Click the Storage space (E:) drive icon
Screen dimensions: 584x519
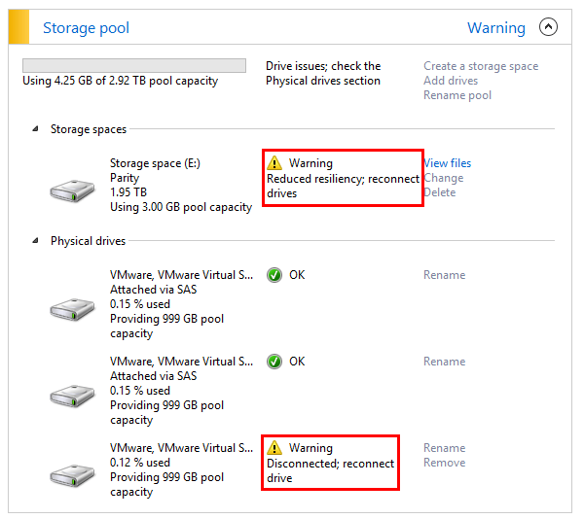[x=72, y=190]
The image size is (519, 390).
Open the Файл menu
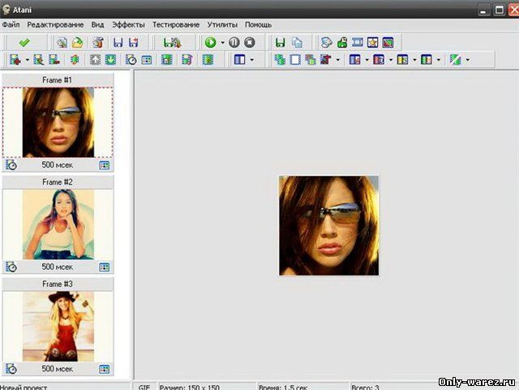[x=11, y=25]
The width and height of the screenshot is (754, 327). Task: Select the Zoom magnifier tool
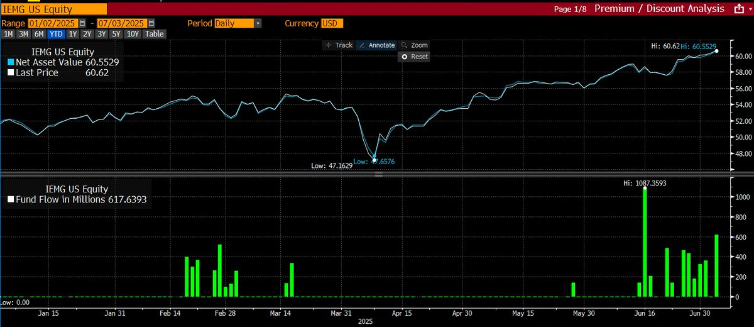[x=414, y=45]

★ ★ ★ ★ ★ ★ ★

Task brief
Return every entry word for word, but drop any pictures.

Answer below
Click the Storage space (E:) drive icon
Screen dimensions: 584x519
[x=72, y=190]
The image size is (519, 390).
Open the Файл menu
[x=11, y=25]
The width and height of the screenshot is (754, 327). Task: Select the Zoom magnifier tool
[x=414, y=45]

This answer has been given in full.